Last year I was able to get on Medicaid and even though it creates a lot of opportunity for me to get health care there is a part of me that is reluctant. I realize that part of that is how identity is influenced by society and people tend to look down on those who receive government aid. Especially for me as a single young male. Up until the year before last the only way you could get on Medicaid is if you were a female with dependents. As mentioned before this creates anxiety and I’m privy to negative stereotypes which directly affect my motivation to receive health care should I need it. However, should the need arise I am fully equipped to navigate that social interaction. I am driven by logic, and that dictates that I operate under a direct communication style that employs various conflict styles as the situation dictates. Having lived an intercultural life (as we all have regardless of varying complexity of it), and a multi-ethnic life has provided me with the opportunity to be well versed in the art of adaptation.

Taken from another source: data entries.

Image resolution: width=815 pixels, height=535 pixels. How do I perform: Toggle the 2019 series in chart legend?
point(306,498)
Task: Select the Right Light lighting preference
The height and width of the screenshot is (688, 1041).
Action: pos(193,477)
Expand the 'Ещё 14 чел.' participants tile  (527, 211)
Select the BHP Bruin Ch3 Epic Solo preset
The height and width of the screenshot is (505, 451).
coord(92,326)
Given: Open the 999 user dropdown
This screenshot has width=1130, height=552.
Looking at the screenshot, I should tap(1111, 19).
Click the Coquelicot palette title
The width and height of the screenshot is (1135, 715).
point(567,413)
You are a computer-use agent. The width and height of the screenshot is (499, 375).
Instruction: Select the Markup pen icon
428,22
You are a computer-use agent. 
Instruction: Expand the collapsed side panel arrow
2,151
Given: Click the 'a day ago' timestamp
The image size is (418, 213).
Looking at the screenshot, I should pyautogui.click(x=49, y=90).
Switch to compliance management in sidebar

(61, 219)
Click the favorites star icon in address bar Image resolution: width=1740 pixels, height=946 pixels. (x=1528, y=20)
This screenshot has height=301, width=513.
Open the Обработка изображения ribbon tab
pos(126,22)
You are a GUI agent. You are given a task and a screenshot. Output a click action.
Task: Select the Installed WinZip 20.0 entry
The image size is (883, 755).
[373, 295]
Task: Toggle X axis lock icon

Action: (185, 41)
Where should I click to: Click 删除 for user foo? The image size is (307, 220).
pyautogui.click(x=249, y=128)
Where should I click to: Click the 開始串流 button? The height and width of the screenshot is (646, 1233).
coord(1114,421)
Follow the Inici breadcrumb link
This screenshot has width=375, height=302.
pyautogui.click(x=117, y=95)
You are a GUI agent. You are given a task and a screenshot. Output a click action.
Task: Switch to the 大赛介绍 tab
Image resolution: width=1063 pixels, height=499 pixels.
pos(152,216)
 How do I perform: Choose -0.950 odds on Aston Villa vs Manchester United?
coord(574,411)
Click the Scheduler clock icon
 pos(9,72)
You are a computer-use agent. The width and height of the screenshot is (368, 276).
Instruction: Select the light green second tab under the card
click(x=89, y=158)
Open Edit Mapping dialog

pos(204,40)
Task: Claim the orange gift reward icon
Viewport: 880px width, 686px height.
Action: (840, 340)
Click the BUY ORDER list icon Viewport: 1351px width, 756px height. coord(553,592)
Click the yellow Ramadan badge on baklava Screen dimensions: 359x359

Adaptability is at the forefront of the skill set of anyone who chooses to succeed in the health care industry (or any walk of life). Knowing that the only pre-conceived perception is that pre-conceived perceptions are often ill-conceived is valuable knowledge. Every patient will present its own unique challenges. If I was to take up health care as a profession, I would do several things. I would research the demographics of where I was stationed and ascertain the appropriate cultures that I would most commonly be treating. After which I would either do personal research and/or attend a cultural competency program. Knowing that every person has a different history, identity, conflict style, set of beliefs and perceptions is absolutely relevant to every single situation in the medical field and in life.
One of the best ways to identify and address these challenges in the health care industry is through education. Companies such as The Cross Cultural Health Care Program serve as a bridge between communities and health care institutions to advance access to quality health care that is culturally and linguistically appropriate. They provide resources and training for individuals and institutions with the goal of systems change. They provide medical interpreter training as well as cultural competency programs and guides to deal with patients (X Culture).
Intercultural communication in the health care industry is reliant upon both parties, not only ability to communicate, but also willingness to accept each other’s differences for the sake of the situation. Creating a safe environment and treating each person as an individual that is in need of care rather than a stereotypical label based upon preconceived notions will alleviate many challenges in this situation.